Ankunft Flughafen. Jasmin huscht auf mich zu, aber ich sehe nur eine große Sonnenbrille und die beste Figur außerhalb der Kinoleinwand, die denkbar und technisch-mathematisch möglich ist: Lara Croft in echt. Man möchte die vermeintliche Simulation sofort berühren, nachprüfen, verifizieren, aber Jasmin verweigert die Schicki-Micki-Wir-sind-doch-alle-in-den-Medien-Umarmung und verzieht sich wie ein bockiges Kind auf den Rücksitz. Sie sagt nicht Tag und nicht hallo, verzieht keine Miene, nimmt die Brille nicht ab, starrt nur einmal zehn Sekunden regungslos in meine Augen. Wahrscheinlich hält sie mich für einen hohen Kulturfunktionär des SPIEGEL, der noch Material für seine Serie ´Massenaufmärsche in Deutschland – von den Reichsparteitagen bis zur Love Parade´ sammelt. Sie trägt eine karierte rote Hose, drei übereinandergezogene schwarze Unterhemden und offene, engelhaft üppige, lockige Haare, blond und braun. Sie wirkt wie 16, nicht wie 20, kaut Kaugummi, das Gesicht ist blaß und ein bißchen verpickelt, völlig ungeschminkt, total gelangweilt und doch jederzeit für alles zu haben. Sie hängt auf dem Rücksitz wie ein Affe, die langen Beine wachsen in alle Richtungen. Sie hat ein schönes Gesicht, intelligent, eine hohe Denkerstirn, große strahlendblaue Augen, endlich ist die Spacebrille weg, ein erwachsenes und alles andere als ein Püppchengesicht, gerade Nase, großer wohlgeformter Mund, eher dünne Lippen. Eigentlich hat sie gar keine Oberlippe, die muß sie sich immer draufmalen, das sieht niedlich aus ohne Schminke, als wachse die Oberlippe erst noch. Sie duzt mich, aber ich verbitte mir das, angesichts meiner Lebensleistung. Ich sage, ich würde sie duzen, sie müsse mich aber siezen. Wie alle Hamburger sagt sie, sie sieze gerne Menschen. Klar, das kumplige Du liegt dem dezidierten, denkenden Hanseaten eigentlich nicht, ein feiner Zug übrigens, aber die Rotznase auf der Rückbank siezen, das ist einfach eine Unmöglichkeit. Wir fahren zu Saturn, weil ich einen CD-Player kaufen will, um all die hundert Blümchen-CDs zu hören, die das Management mir zugeschickt hat. Ich frage daher:
„Können wir noch kurz ein elektronisches Gerät kaufen gehen?“
„Auf jeden. Wenns nicht gerade ein Vibrator ist?“
Ich muß jetzt doch ein bißchen an das Kubrick-Filmplakat von LOLITA denken, weil dieses Mädchen dieses Aufreizende in der Pose hat, was ja auf der Bühne toll ist, Brust raus, Becken vor, und im Blick dagegen das Aufreizende zurücknimmt, ganz normal ist, ein guter Kerl, wie man früher in Nachkriegsfilmen sagte. Natürlich hat sie in ihrer Kindheit immer mit ihren Brüdern rumgehangen, war eins von diesen Mädchen, das mit Jungen spielte, das ein Baumhaus hatte und so weiter. Sie mag Jungs. Männer. In die allgemeine Homosexualisierung unserer Gesellschaft Alleinerziehender paßt sie so wenig wie Madonna in eine Moslembruderschaft. Sie ist eher ein Produkt des Fortschritts, der Demokratie, genauer: der Sozialdemokratie. Jasmin Wagner ist ein Repräsentant des neuen Schröderstaates, wenn man so (genau sein) will.

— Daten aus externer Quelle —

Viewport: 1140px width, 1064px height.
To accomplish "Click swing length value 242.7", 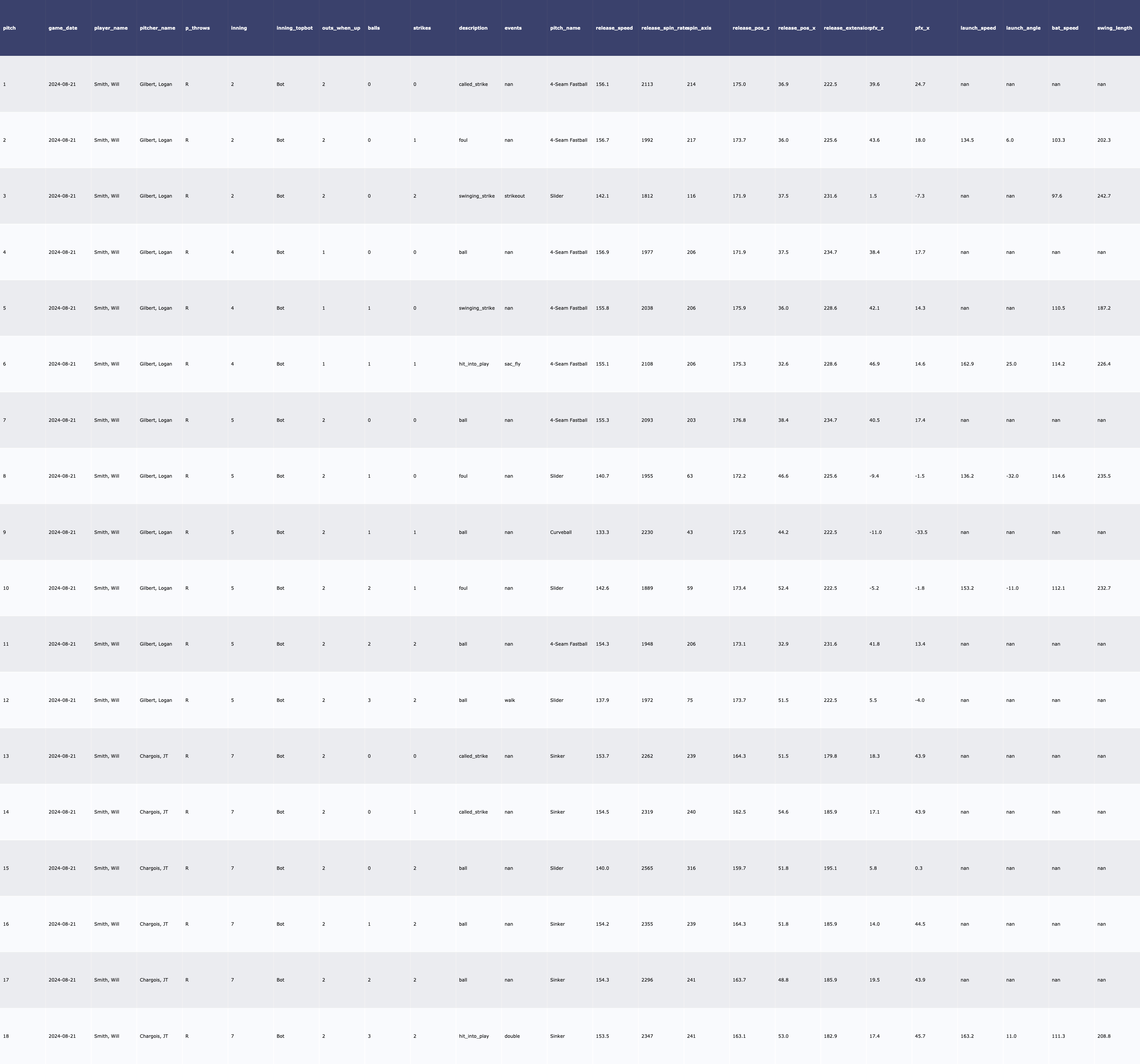I will coord(1103,196).
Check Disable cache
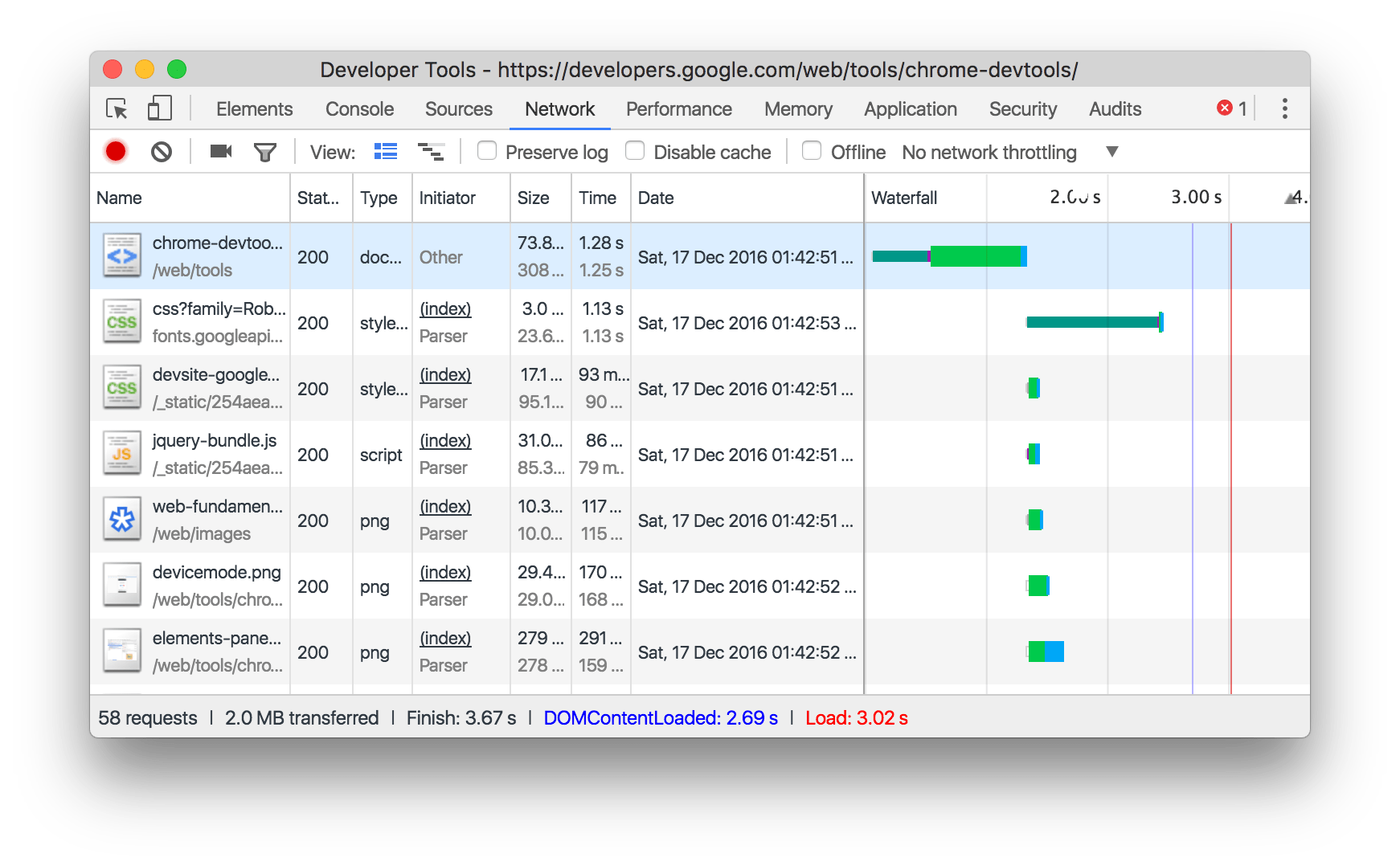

Gleich mehrere Leute ihres Managements versuchen in der Folgezeit ständig, aus unserer Begegnung ein standesgemäßes, branchenübliches Interview zu machen, was, wie wir Leser wissen, das Schlimmste ist, was es gibt: zehntausendfach eingecoachte Fragen und Antworten. In einem Sushiladen sagt Jasmin schließlich:
„Laßt uns bitte allein.“
Pures Entsetzen. Das hat es anscheinend noch nie gegeben.
„Wir… wollen das n-nicht zusammen machen?“
„Nein.“
Wir reden über Kraftwerk, Neue Deutsche Welle, Andreas Dorau, Bernd Begemann, moderne Architekten, die NASA, neue Werkstoffe, die Kernspaltung (sie ging auf die Otto-Hahn-Gesamtschule), die Internetrevolution, die Wissensrevolution. Immer zeigt sich eine aufklärerische, kritische Haltung. Über Politiker:
„Natürlich blickt keiner mehr zu denen auf. Die haben keinen Wissensvorsprung mehr. Jede Hausfrau kann sich übers Internet dasselbe Wissen aneignen.“
Über Otto Hahn: „Viele kleine Laborratten haben ihren Beitrag zur Entdeckung der Kernspaltung geleistet, von denen man auch nie hören wird.“
Das ist ja Brecht, so eine Haltung! Kein Wunder, Brecht hat sie weiß Gott gelesen, Max Frisch, Charles Dickens – sie war in der Literaturklasse. Wieder so eine Sache, die es erst seit der Gesamtschule gibt. Ein bißchen mehr als nur der Koran. Oder immer nur ´Spex´. Natürlich war sie Klassensprecherin, hat die Schülerzeitung neugegründet (mit 13), hat Demonstrationen gegen die atomare Bedrohung organisiert. Tausend Gesamtschüler marschierten gegen das Muraroa-Atoll, ich glaube, ich sah das damals kurz im Fernsehen. Wer steckte dahinter: Jasmin Wagner. Wofür sie steht, für welche Werte sie kämpft, kann sie sogar mühelos zu Protokoll geben. Aber wir wollen nicht langweilen. Es ist jedenfalls mehr als „ey, Mann, Bruder, piss Du mich nich an, dann piss ich dich nich an“…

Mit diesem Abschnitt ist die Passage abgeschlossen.